━━ ENTRIES SHOWN

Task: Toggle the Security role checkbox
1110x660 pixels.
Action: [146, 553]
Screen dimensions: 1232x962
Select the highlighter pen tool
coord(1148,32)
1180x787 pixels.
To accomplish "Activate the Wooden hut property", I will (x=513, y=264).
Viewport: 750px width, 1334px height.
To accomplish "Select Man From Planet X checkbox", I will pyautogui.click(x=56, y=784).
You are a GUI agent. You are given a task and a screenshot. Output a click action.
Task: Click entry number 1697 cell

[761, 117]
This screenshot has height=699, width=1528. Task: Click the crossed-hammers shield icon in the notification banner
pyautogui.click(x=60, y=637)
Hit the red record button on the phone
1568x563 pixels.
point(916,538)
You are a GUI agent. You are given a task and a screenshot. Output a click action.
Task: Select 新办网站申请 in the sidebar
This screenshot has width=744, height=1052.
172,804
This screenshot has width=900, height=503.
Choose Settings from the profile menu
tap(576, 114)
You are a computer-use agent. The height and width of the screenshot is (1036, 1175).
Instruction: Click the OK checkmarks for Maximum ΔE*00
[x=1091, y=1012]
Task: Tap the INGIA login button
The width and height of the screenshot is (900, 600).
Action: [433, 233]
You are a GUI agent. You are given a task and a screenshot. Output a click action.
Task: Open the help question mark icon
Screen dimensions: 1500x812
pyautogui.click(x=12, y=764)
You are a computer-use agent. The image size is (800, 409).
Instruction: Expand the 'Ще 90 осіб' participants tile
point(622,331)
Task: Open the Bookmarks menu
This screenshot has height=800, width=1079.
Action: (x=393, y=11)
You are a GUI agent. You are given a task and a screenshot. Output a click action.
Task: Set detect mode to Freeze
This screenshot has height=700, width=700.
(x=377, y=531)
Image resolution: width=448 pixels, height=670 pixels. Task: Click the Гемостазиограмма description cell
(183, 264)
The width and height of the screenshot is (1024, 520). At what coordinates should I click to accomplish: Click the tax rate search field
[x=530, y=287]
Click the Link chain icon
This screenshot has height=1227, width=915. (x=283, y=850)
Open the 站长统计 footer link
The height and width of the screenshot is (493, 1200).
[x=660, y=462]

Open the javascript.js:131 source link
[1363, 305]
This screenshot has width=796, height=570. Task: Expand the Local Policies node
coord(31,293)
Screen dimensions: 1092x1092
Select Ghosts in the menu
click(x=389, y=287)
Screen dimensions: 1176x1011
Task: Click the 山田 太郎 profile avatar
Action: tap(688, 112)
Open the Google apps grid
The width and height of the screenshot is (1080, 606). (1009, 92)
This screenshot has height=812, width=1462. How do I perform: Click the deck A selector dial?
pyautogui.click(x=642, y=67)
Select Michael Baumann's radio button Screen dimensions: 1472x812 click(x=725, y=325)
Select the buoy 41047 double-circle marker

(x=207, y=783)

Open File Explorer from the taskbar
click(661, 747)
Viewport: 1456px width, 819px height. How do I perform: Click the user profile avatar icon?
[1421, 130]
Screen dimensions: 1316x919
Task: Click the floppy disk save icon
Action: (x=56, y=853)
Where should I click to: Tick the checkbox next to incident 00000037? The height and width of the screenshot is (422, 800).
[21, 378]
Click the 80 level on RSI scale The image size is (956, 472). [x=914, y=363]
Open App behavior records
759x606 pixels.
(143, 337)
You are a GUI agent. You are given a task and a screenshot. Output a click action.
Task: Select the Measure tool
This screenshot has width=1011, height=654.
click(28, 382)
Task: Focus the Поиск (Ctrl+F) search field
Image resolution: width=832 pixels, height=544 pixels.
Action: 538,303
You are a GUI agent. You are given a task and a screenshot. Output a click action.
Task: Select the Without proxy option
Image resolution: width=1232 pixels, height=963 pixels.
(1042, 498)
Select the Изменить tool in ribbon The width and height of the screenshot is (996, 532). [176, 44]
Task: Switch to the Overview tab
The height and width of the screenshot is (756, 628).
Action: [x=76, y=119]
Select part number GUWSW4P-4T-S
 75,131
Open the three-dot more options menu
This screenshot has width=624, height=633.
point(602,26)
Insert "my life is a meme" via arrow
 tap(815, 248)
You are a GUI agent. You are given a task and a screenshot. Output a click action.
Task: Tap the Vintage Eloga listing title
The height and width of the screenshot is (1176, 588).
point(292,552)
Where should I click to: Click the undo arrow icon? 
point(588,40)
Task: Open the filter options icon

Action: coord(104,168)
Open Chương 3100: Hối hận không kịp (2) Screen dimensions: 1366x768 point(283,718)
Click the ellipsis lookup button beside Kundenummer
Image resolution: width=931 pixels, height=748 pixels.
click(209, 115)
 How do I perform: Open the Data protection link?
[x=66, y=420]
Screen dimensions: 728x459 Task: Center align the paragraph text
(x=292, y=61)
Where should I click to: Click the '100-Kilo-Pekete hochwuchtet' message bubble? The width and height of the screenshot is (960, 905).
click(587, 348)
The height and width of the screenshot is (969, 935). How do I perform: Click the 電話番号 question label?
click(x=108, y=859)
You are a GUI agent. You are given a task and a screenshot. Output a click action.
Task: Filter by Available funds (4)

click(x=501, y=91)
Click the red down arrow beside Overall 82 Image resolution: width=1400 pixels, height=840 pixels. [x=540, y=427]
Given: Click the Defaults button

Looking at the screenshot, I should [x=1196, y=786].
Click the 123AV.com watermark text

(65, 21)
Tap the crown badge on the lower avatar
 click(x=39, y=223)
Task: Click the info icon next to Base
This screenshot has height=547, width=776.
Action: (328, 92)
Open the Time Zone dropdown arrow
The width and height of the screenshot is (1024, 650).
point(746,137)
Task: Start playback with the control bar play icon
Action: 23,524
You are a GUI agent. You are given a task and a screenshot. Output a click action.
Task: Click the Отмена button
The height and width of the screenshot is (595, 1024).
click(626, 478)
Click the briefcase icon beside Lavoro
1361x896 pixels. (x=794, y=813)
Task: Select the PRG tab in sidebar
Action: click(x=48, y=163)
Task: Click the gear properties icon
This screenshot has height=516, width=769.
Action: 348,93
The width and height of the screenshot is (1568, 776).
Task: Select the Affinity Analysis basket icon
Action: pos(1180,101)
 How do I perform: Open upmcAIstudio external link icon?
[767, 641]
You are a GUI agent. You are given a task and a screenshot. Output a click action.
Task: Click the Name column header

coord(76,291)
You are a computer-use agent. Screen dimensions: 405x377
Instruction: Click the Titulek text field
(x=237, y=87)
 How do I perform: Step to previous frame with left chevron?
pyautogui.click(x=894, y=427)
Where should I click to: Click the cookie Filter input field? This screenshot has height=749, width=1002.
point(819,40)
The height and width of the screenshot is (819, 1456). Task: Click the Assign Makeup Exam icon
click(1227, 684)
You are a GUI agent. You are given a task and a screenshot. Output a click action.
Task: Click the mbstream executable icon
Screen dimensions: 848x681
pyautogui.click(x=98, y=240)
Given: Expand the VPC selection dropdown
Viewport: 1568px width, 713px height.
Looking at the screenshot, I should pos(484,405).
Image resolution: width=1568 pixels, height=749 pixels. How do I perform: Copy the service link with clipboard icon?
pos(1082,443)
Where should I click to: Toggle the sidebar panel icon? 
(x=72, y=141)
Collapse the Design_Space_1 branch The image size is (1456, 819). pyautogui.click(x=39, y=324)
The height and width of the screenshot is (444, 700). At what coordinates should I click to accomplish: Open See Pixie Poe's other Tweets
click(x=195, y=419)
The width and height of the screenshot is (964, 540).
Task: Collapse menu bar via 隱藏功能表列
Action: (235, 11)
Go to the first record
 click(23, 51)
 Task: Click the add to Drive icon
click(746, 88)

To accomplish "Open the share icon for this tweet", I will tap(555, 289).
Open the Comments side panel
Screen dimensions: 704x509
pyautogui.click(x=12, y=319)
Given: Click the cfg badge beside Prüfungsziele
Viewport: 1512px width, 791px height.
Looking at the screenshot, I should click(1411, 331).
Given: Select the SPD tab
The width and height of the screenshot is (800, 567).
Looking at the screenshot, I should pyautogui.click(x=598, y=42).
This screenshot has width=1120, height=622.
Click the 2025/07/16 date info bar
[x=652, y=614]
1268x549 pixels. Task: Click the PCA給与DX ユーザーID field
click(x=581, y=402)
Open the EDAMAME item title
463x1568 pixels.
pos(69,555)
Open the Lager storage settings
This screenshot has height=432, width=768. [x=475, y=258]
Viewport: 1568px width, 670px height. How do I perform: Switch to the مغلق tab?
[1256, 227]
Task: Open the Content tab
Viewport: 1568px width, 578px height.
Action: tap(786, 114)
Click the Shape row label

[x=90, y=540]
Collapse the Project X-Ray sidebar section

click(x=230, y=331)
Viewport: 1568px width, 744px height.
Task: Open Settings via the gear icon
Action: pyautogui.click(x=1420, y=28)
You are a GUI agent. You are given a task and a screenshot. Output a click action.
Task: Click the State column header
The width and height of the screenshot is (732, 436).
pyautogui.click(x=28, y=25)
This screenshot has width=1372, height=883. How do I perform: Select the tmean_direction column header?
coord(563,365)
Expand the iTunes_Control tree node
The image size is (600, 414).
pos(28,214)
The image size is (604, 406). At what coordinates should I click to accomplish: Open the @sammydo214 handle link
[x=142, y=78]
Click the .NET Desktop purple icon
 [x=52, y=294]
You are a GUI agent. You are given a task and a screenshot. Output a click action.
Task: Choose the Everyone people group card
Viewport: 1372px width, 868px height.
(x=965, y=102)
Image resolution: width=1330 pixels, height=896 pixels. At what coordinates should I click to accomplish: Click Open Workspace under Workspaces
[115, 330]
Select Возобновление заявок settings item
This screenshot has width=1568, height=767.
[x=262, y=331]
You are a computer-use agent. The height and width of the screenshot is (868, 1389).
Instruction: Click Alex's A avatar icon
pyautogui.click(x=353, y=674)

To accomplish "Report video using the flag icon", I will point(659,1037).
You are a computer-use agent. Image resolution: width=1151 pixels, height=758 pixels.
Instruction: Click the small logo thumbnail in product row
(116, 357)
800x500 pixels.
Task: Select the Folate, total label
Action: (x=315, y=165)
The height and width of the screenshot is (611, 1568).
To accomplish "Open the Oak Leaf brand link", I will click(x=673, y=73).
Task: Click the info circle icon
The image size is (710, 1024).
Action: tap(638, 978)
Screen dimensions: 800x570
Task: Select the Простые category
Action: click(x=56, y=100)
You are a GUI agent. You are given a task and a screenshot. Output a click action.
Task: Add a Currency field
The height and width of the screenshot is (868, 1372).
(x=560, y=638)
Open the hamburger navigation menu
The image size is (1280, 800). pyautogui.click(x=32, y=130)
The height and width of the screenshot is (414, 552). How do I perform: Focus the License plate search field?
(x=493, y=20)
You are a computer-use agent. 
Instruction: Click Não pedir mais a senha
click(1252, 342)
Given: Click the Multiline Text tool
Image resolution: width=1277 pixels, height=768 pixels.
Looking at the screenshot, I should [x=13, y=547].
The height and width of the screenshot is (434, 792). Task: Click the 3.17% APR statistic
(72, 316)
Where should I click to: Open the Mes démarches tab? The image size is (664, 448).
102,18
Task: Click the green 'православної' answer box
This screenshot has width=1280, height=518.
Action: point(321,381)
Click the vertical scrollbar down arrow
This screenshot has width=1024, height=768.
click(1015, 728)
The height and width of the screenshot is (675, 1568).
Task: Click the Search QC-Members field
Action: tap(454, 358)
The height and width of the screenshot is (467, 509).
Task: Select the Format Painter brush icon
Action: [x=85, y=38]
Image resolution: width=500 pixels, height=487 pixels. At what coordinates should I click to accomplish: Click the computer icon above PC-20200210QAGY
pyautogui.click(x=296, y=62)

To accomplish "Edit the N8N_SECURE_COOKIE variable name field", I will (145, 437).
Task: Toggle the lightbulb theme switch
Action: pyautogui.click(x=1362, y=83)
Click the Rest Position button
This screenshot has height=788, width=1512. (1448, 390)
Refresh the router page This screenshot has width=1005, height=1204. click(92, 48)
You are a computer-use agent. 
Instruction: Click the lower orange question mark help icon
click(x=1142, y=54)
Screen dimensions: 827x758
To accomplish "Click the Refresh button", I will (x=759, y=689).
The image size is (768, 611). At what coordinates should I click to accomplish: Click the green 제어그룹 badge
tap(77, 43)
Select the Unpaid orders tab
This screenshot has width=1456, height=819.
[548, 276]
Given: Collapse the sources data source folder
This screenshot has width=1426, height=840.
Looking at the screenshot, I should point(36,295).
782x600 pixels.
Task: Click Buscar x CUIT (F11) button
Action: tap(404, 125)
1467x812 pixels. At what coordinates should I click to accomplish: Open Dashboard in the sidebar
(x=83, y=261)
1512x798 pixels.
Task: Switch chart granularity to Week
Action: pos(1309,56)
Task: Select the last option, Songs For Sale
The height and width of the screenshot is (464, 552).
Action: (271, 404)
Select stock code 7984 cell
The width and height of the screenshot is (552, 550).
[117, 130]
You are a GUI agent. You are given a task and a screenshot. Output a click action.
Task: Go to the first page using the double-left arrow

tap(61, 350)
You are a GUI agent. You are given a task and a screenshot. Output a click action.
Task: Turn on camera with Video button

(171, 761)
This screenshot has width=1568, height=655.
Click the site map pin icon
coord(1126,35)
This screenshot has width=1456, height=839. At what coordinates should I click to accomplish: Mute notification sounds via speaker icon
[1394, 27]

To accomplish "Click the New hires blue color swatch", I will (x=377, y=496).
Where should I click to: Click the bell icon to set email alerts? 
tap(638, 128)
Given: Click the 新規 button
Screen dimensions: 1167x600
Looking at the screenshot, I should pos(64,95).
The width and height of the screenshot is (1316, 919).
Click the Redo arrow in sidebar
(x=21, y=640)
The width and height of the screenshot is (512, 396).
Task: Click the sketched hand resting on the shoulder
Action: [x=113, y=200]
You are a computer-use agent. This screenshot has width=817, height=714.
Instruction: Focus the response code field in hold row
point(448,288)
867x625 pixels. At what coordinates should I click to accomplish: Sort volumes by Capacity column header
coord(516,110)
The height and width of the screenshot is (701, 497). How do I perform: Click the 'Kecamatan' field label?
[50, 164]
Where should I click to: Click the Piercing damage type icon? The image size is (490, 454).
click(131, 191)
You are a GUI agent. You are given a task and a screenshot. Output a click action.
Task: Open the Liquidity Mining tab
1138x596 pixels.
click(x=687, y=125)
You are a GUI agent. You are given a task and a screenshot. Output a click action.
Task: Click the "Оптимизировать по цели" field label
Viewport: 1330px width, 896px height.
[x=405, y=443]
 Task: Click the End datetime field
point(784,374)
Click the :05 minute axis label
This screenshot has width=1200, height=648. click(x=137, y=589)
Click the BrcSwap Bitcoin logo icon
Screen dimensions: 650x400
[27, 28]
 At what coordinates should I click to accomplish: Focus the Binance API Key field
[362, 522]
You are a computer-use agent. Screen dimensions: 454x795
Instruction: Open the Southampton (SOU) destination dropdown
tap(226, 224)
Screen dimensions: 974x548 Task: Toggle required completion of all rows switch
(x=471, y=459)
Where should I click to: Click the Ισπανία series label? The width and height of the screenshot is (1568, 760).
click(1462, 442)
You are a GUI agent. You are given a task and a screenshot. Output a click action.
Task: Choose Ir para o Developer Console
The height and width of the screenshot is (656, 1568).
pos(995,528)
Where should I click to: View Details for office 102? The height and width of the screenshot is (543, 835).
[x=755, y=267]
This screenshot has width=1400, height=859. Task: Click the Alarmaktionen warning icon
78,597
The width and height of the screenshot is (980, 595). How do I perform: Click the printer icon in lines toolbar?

━━━━

▶ [WRITTEN TASK]
Output the material as a JSON list of strings, one string per line and no blank lines, beginning at the first line and ending after the line that contains "point(916,538)".

▶ [SOLUTION BELOW]
[
  "Task: Toggle the Security role checkbox",
  "1110x660 pixels.",
  "Action: [146, 553]",
  "Screen dimensions: 1232x962",
  "Select the highlighter pen tool",
  "coord(1148,32)",
  "1180x787 pixels.",
  "To accomplish \"Activate the Wooden hut property\", I will (x=513, y=264).",
  "Viewport: 750px width, 1334px height.",
  "To accomplish \"Select Man From Planet X checkbox\", I will pyautogui.click(x=56, y=784).",
  "You are a GUI agent. You are given a task and a screenshot. Output a click action.",
  "Task: Click entry number 1697 cell",
  "[761, 117]",
  "This screenshot has height=699, width=1528. Task: Click the crossed-hammers shield icon in the notification banner",
  "pyautogui.click(x=60, y=637)",
  "Hit the red record button on the phone",
  "1568x563 pixels.",
  "point(916,538)"
]